To enable this for a target, add two fields to `deploy-targets.yaml`:

```yaml
prod:
# ... other fields ...
lakebase_secret_scope: pat-app-secrets
lakebase_secret_key: lakebase-pat
```

The deploy process automates the setup:
1. Creates the secret scope (idempotent)
2. Generates a 90-day PAT for the deploying user
3. Stores the PAT in the secret scope
4. Grants the app's SP READ access to the scope

The PAT is refreshed on each deploy. The app reads these via the `LAKEBASE_SECRET_SCOPE` and `LAKEBASE_SECRET_KEY` env vars in `app.yaml`.

**App-side implementation** (in `database.py` or equivalent):
```python
# When LAKEBASE_SECRET_SCOPE and LAKEBASE_SECRET_KEY are set:
# 1. Use default WorkspaceClient (SP auth) to read the PAT from secrets
# 2. Temporarily mask DATABRICKS_CLIENT_ID and DATABRICKS_CLIENT_SECRET
# 3. Create a PAT-based WorkspaceClient to generate Lakebase credentials
# 4. Restore the masked env vars
```

### Seed Data

After a successful deploy, the extension checks for seed data scripts in the project:

- **Primary:** `scripts/seed-data/seed_demo_data.py` – runs with `--target ` and `--with-partners` (if `sfdc_partners.csv` exists)
- **Fallback:** Lists any `.py` files in `scripts/seed-data/` for manual execution

Seed data is idempotent – existing rows are skipped, changed rows are updated. Failure is non-fatal (the deploy succeeds, a warning is shown).

To add seed data to a project, create `scripts/seed-data/seed_demo_data.py` with a `--target` argument that reads `deploy-targets.yaml` to connect to the correct database.

### CLI Deploy Script

Projects can also include a `scripts/deploy.sh` for command-line deployment. It follows the same steps as the extension wizard and reads the same `deploy-targets.yaml`:

```bash
./scripts/deploy.sh # list available targets
./scripts/deploy.sh staging # deploy to staging
./scripts/deploy.sh prod # deploy to prod
```

## Sidebar Views

Click the Lakebase icon in the activity bar.
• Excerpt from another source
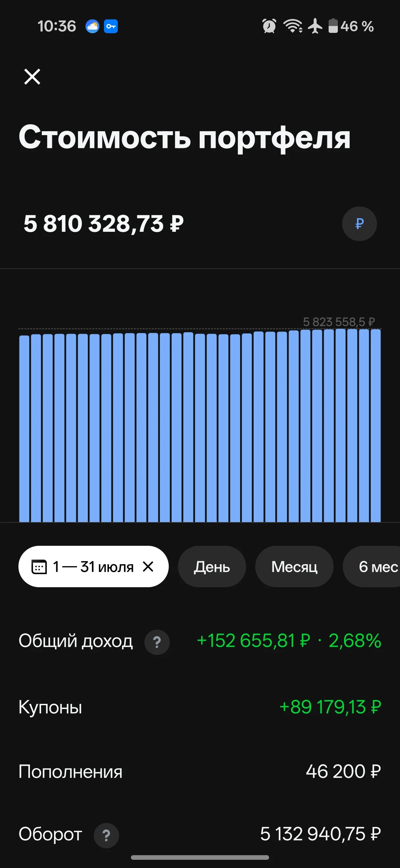Tap the first bar in the chart
Image resolution: width=400 pixels, height=868 pixels.
click(24, 429)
The sidebar contains:

| View | Shows | When |
|------|-------|------|
| **Project** | Repo, Lakebase project, branches with expandable details (tables, files, migrations) | Always |
| **Changes** | Staged, Code (unstaged), Lakebase schema changes, Sync indicator | Always |
| **Schema Migrations** | All V*.sql migration files | On main only |
| **Pull Request** | PR status, CI branch status, merge action | When PR exists |
| **CI Runner** | Runner status, start/stop, logs, recent workflow runs | Always |
| **Recent Merges** | Last 5 merge commits | On main only |
| **Graph** | Visual commit graph with Lakebase annotations | Always |

### Branch Table Diff

Expanding a branch's database node queries the actual Lakebase database and shows each table with a diff indicator against the branch's parent (e.g. `staging` for a feature forked from staging):

- `+` – new table created on this branch
- `~` – table with modified columns vs the parent
- `-` – table removed on this branch (still present on the parent)
- no marker – table is identical on both sides

Click any table to open a side-by-side comparison panel: parent columns on the left, branch columns on the right, with per-column markers for added / removed / type-changed.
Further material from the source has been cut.